編集部でも短歌を作ってみたのですが、自分の気持ちを表す形のものになりました。作って満足。わりと机の引き出しにそーっとしまっておきたい感じでした。依頼されて書かれる場合と、自分発信のものの違いは、どんなところにありますか?
木下 テーマをもらうと、そのテーマと自分の間に距離を置ける。自分の中から見つけて書くとなると、自分と短歌の距離が近い分、恥ずかしくてだれかに見せたいという気持ちも起こりにくくなるかもしれません。

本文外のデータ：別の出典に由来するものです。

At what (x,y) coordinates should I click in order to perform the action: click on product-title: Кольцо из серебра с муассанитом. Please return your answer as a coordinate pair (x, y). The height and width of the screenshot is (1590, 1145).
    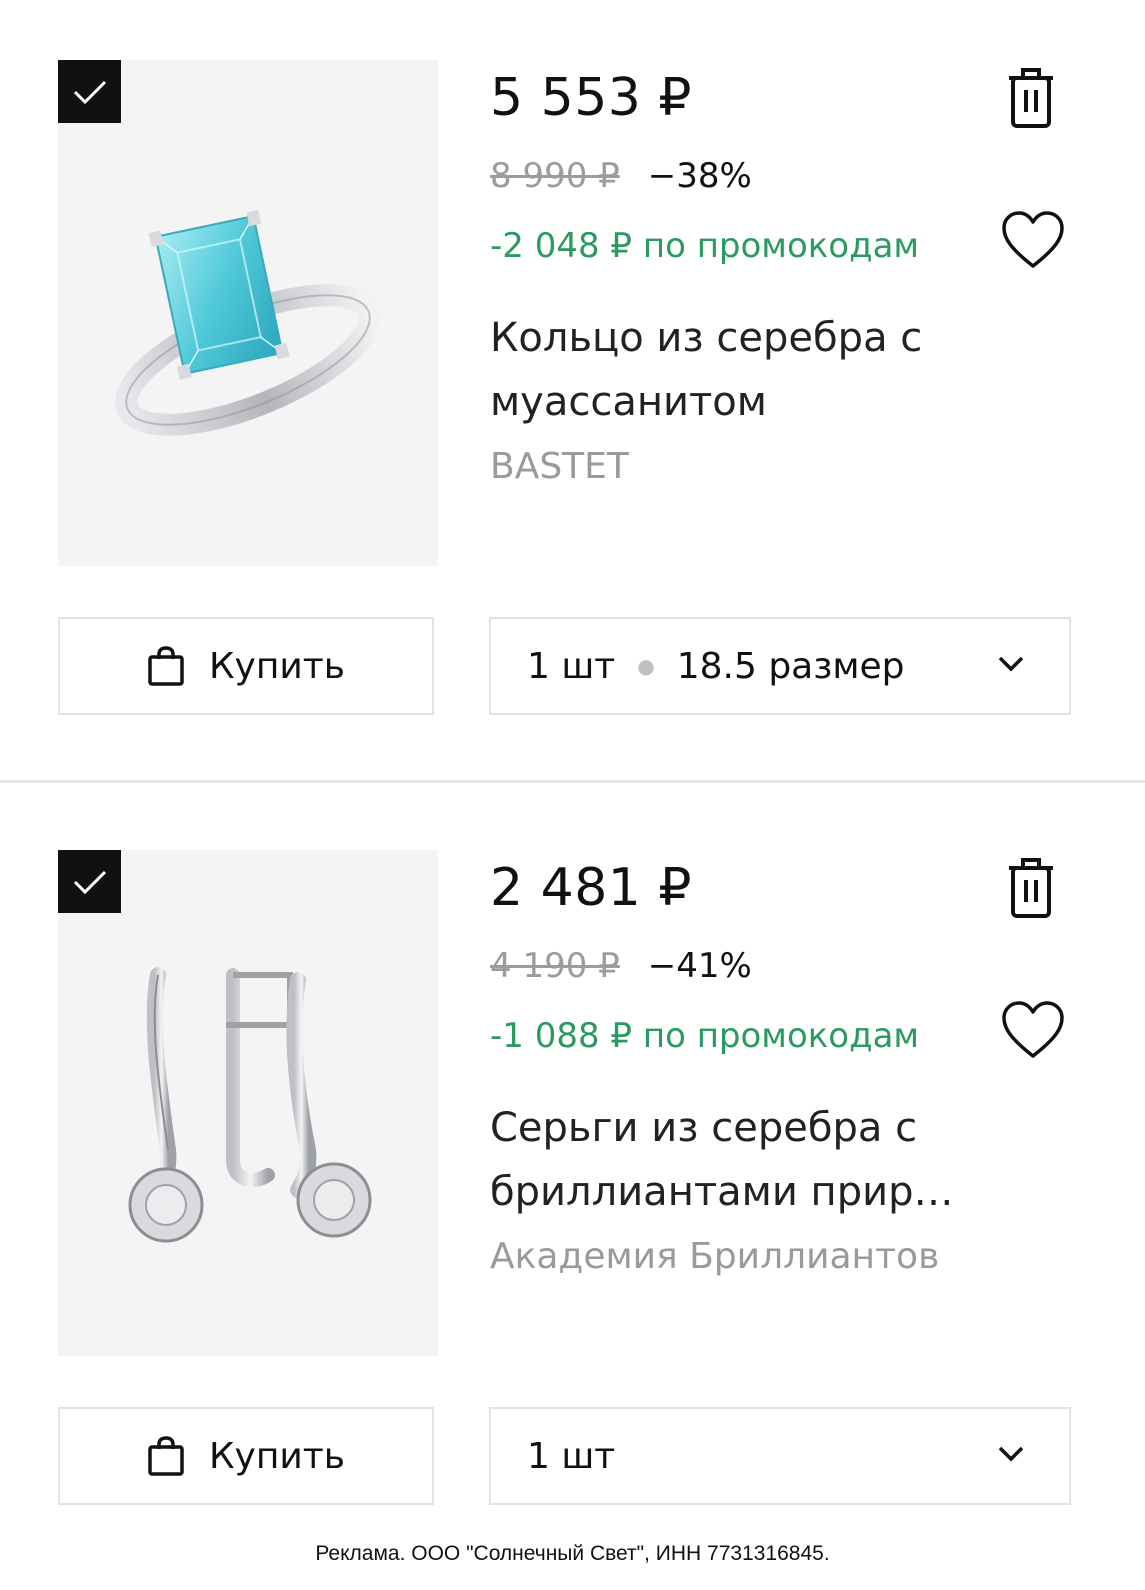
    Looking at the image, I should click on (740, 370).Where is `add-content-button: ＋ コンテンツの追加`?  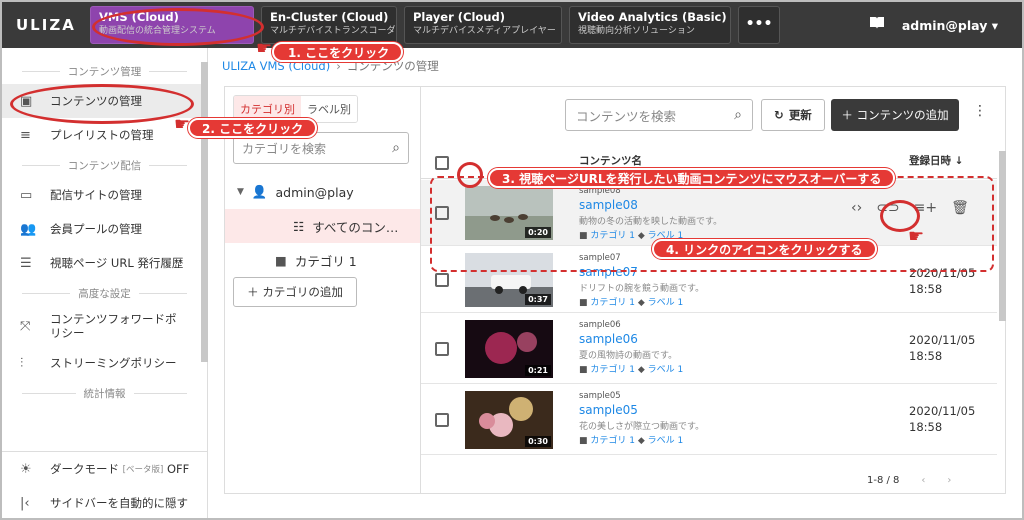 add-content-button: ＋ コンテンツの追加 is located at coordinates (895, 115).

いずれにしても、ぼくは、だれかに見せないなら、歌は書かないですね。いつも読者を意識して書いています。
服部 わたしも木下さんと同じで、読者を意識していますね。わたしが感じる美しさが読者に届けばいいと思っています。一方で、作品は手を離れてしまうと、自分のものではなくなるので、自分が想像したものと違うものを読者に見つけてもらっても嬉しいです。
想像してもらうというと、今回の往復短歌の最後は、ハッピーエンドか、バッドエンドかわからないような1首をおきました。読者が読むことによって、その人の過去の恋愛経験とかに結び付いて、作品が完成していくといいなと思っています。
私自身はやったことがないのですが、自分のために短歌を作るのも、短歌の重要なあり方のひとつだと思っていて、自分が考えていることや気持ちを五・七・五・七・七の形にすると客観的に見られるし、形があると作りやすいかなと思います。
木下 短歌をやっている人はナイーブな人と思われがちなんですけど、基本的に鈍感なんじゃないかと。本当にナイーブな人だったら、自分の作品がどう伝わるのか、完全には把握できないから怖いという気持ちがあると思うので、ある程度鈍感じゃないと世の中には出せないと思います。
ぼくも短歌をはじめたころ、自分の気持ちの整理をつけようと、自分の中のストックを削る気持ちで書いていたんですよ。でも、書いているうちに、ストック分は使い果たして、今は、外部にネタを取りに行って、それをまた自分の貯蔵庫にストックして書いている感じですね。
服部 わたしの場合は、貯蔵庫にストックしておいてあるものを出すというよりは、周りに木の実や果物があるからそれを摘み取って、それを料理しているという感覚です。この食材とこの食材を掛け合わせたらどうだろう、そういうふうに歌を作っています。
服部真里子(はっとり・まりこ)
1987年横浜市生まれ。歌人。2006年早稲田短歌会入会、作歌を始める。歌集『行け広野へと』(本阿弥書店)。「飛ぶ教室」44号に「海痩せて」を寄稿。未来短歌会所属。
木下龍也(きのした・たつや)
1988年山口県生まれ。歌人。歌集『つむじ風、ここにあります』『きみを嫌いな奴はクズだよ』。岡野大嗣との共著に『玄関の覗き穴から差してくる光のように生まれたはずだ』。